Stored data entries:

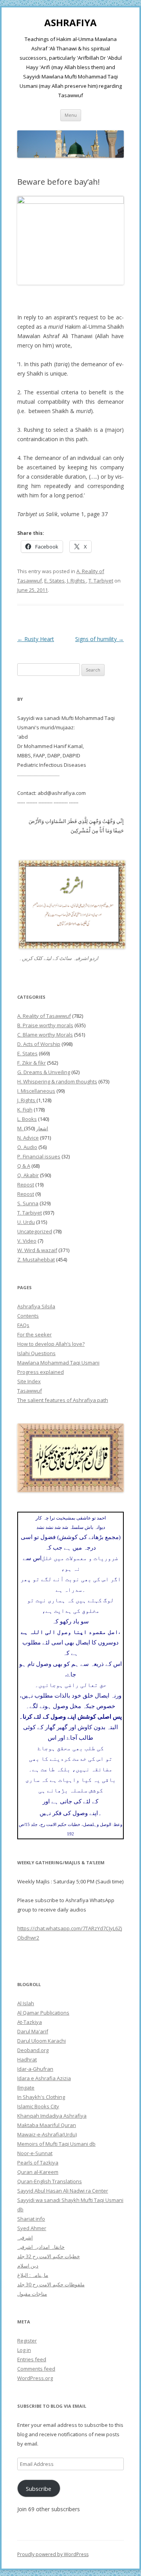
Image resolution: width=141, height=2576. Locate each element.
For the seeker (34, 1334)
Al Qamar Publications (43, 2012)
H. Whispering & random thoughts (57, 1081)
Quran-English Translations (49, 2181)
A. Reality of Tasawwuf (44, 1015)
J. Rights (76, 580)
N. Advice (28, 1137)
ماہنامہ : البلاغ (32, 2274)
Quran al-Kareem (37, 2171)
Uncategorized (34, 1231)
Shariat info (31, 2218)
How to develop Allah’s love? (51, 1343)
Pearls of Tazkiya (37, 2162)
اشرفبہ (25, 2237)
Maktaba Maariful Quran (46, 2125)
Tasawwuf (29, 1390)
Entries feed (31, 2359)
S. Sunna (27, 1203)
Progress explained (40, 1371)
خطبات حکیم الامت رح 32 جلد (48, 2256)
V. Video (26, 1240)
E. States (54, 580)
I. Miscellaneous (36, 1090)
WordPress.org (35, 2378)
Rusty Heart (35, 639)
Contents (28, 1315)
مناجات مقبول (32, 2293)
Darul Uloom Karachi (41, 2040)
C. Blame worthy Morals (45, 1034)
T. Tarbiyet (101, 580)
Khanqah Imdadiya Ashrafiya (52, 2115)
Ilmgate (25, 2087)
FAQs (23, 1325)
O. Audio (27, 1147)
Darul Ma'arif (32, 2031)
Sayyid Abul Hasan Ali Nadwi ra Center (62, 2190)
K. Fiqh (25, 1109)
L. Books (27, 1118)
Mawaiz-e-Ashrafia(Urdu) (47, 2134)
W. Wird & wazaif (37, 1250)
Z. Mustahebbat (36, 1259)
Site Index (29, 1381)
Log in (24, 2349)
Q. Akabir (28, 1175)
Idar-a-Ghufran (35, 2068)
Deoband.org (33, 2050)
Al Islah (25, 2003)
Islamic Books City (38, 2106)
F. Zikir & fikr (31, 1062)
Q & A (23, 1165)
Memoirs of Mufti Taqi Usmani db (56, 2143)
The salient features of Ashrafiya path (62, 1400)
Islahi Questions (36, 1353)
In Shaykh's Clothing (41, 2096)
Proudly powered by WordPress (53, 2554)
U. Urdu (26, 1222)
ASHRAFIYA (70, 23)
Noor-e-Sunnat (34, 2153)
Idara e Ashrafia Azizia (44, 2078)
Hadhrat (27, 2059)
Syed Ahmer (31, 2228)
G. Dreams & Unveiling (43, 1072)
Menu (71, 115)
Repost (25, 1184)
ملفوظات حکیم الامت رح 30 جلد (51, 2284)
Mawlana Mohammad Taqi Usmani (58, 1362)
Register (27, 2340)
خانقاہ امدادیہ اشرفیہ (41, 2246)
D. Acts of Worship (38, 1044)
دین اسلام (27, 2265)
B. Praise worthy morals (45, 1025)
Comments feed (36, 2368)
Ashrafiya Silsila (36, 1306)
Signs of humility (99, 639)
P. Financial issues (38, 1156)
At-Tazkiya (29, 2022)
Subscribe (38, 2488)
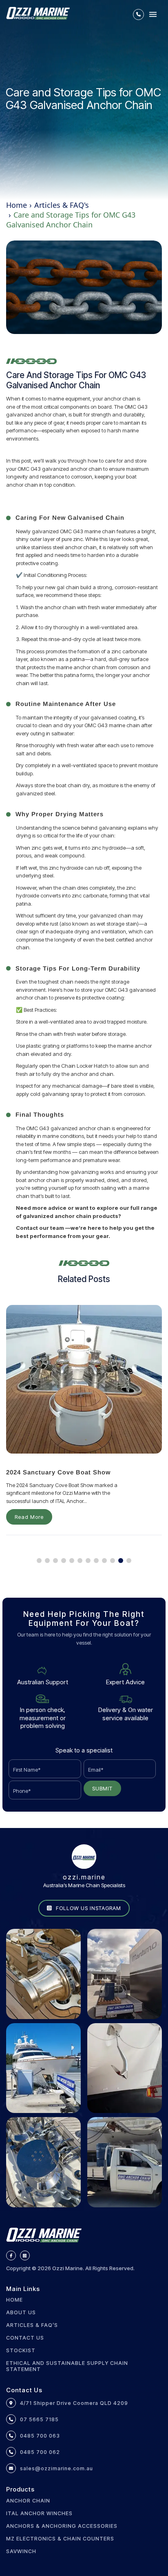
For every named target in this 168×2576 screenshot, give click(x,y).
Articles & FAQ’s (32, 2325)
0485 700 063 (40, 2436)
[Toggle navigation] (153, 14)
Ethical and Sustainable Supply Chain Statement (67, 2366)
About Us (21, 2312)
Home (16, 205)
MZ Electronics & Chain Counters (60, 2539)
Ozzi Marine (67, 2268)
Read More (29, 1517)
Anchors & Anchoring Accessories (61, 2526)
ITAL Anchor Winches (39, 2513)
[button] (39, 1560)
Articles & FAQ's (61, 205)
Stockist (20, 2350)
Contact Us (25, 2338)
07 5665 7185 (39, 2419)
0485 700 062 (40, 2452)
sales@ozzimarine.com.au (56, 2468)
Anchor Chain (28, 2501)
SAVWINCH (21, 2551)
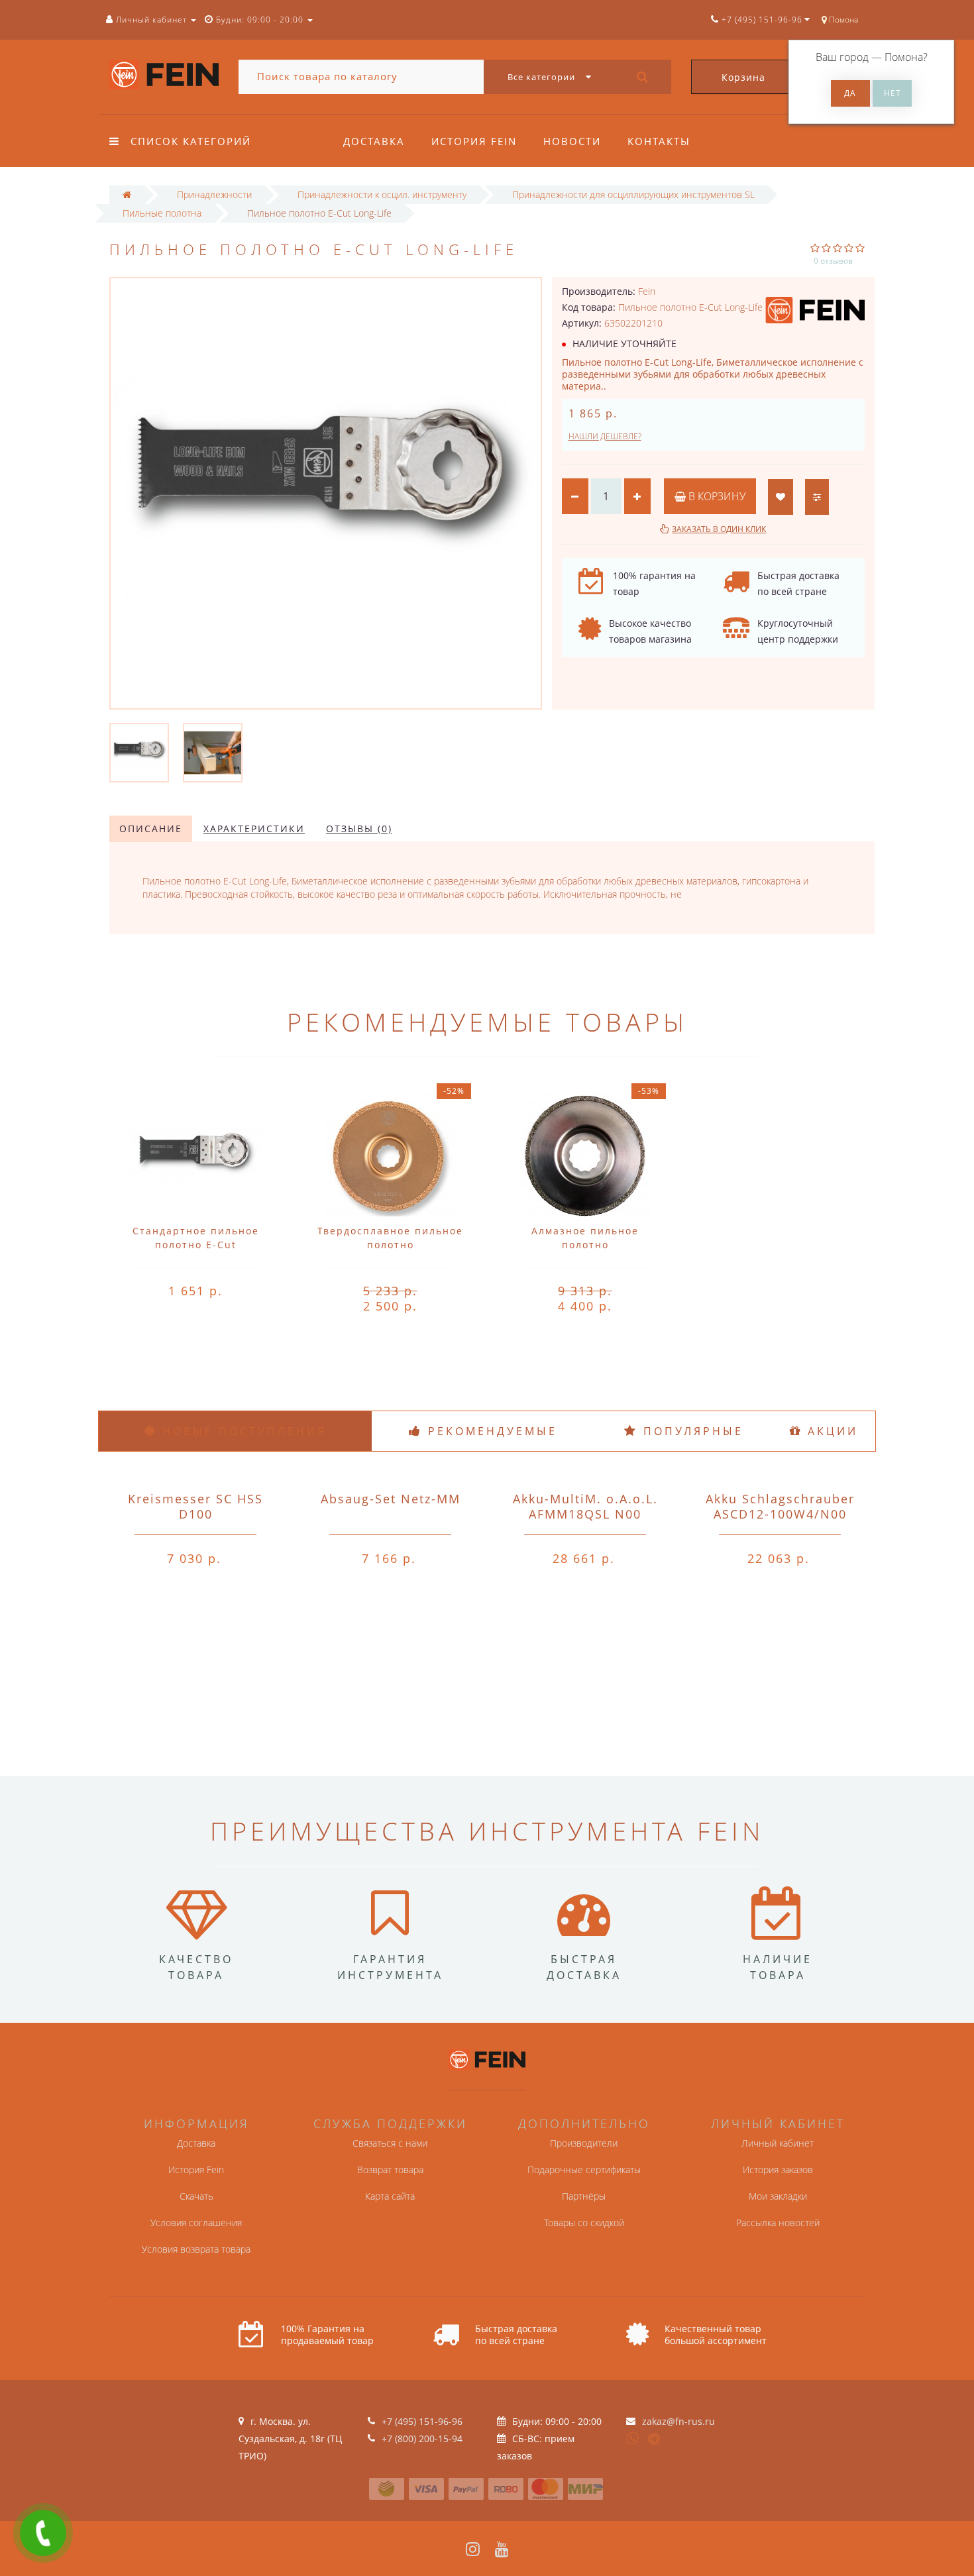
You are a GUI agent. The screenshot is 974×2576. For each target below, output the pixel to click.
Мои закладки (778, 2196)
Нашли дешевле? (604, 436)
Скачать (196, 2196)
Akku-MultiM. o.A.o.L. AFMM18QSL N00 (585, 1506)
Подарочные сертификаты (584, 2169)
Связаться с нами (389, 2143)
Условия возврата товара (196, 2249)
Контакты (658, 141)
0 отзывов (833, 260)
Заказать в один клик (719, 529)
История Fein (474, 141)
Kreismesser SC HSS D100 (195, 1506)
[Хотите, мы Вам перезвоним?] (43, 2533)
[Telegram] (654, 2439)
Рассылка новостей (778, 2222)
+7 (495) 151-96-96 (422, 2421)
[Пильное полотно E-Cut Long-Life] (139, 751)
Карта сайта (390, 2196)
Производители (584, 2143)
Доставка (374, 141)
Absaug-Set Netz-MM (390, 1499)
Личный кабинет (777, 2143)
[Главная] (127, 194)
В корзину (715, 496)
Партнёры (584, 2196)
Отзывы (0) (359, 828)
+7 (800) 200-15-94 (422, 2438)
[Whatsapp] (632, 2436)
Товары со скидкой (584, 2222)
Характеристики (254, 828)
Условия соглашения (196, 2222)
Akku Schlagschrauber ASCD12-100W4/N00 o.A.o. (780, 1514)
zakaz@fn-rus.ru (678, 2421)
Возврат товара (390, 2169)
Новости (572, 141)
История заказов (778, 2169)
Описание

▸ Work item: Determine how many lines of the entries contain the string "الامت", and reply with nothing but the number.

▸ Answer to the problem: 2